Arts & Entertainment

African-Americans From Summit: Tracy Marrow (Ice-T)

February is Black History Month and Patch takes a look at notable African-Americans who have lived in the Hill City.

Few would ever connect the rough-and-tumble gang plagued areas of urban Los Angeles with quaint Summit. But when actor, author and one of the architects of West Coast rap music, Ice-T attended Summit public school system back in the 1960s—under his real name, Tracy Marrow—he probably wouldn’t have made the connection either.

Marrow is the greatest rapper to come out of Summit. Additionally, his career in movies and television have made him a pop culture icon. You can catch him on NBC's "Law & Order: SVU" a TV gig he's had for over 10 years.

Perhaps his background in Summit was what prepared him for the diversity in his career and his ability to successfully cross-over from hard-core rap music into more mainstream, non hip-hop ventures such as action and science fiction movies.

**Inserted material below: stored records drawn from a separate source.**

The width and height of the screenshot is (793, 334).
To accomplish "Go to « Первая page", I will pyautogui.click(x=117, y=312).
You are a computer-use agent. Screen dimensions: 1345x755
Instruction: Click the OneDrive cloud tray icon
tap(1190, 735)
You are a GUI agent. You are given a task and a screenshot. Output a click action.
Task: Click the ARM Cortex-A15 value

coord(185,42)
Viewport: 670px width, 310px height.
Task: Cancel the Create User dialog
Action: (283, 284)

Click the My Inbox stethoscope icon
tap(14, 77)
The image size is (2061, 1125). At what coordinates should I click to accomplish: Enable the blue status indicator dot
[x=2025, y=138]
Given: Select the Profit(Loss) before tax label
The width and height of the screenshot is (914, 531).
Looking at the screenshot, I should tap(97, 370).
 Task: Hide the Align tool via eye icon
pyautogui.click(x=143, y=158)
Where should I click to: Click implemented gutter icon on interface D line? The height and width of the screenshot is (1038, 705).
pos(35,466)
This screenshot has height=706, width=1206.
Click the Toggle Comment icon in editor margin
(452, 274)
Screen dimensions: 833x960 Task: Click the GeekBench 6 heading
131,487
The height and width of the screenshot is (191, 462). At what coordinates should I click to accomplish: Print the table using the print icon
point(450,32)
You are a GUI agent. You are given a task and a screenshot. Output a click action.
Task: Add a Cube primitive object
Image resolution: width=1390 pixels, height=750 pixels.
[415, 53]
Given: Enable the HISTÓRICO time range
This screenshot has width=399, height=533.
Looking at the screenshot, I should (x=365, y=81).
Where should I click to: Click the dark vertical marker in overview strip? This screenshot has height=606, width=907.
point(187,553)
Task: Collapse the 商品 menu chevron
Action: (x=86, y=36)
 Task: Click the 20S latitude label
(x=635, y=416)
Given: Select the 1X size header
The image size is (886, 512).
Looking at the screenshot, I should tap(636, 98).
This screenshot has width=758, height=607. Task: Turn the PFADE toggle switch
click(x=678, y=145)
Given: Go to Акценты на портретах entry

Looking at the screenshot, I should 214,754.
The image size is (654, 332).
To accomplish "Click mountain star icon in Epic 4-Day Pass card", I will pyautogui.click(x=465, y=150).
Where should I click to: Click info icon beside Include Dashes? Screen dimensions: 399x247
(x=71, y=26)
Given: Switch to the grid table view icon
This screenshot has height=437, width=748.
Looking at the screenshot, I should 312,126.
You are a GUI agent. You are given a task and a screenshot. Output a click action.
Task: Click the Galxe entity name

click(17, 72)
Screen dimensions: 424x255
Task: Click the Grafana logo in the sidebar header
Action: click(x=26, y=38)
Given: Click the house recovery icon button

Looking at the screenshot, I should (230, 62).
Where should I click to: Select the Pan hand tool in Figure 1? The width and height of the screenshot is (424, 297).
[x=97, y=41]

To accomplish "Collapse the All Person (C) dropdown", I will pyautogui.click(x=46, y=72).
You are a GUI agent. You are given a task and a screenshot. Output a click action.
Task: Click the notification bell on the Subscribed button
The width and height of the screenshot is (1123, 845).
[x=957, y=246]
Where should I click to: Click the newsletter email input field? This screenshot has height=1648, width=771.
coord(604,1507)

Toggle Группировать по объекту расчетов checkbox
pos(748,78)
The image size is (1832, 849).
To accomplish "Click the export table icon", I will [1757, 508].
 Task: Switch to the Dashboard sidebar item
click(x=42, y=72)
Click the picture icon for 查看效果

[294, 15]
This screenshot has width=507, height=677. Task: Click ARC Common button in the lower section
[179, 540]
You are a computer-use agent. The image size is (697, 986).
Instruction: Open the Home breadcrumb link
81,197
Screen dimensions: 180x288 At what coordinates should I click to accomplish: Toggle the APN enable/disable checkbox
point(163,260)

He'll always be known in pop-culture lore for the way he angered the police and the government with the controversial “Cop Killer” record in 1992.

Find out what's happening in Summitwith free, real-time updates from Patch.

According to a website for the Brayton school, Ice-T is considered one of the school's "notable alumni." Here is how Ice is described:

 A famous rapper/actor who later moved to Los Angeles after his parents died when he was in 3rd and 6th grade.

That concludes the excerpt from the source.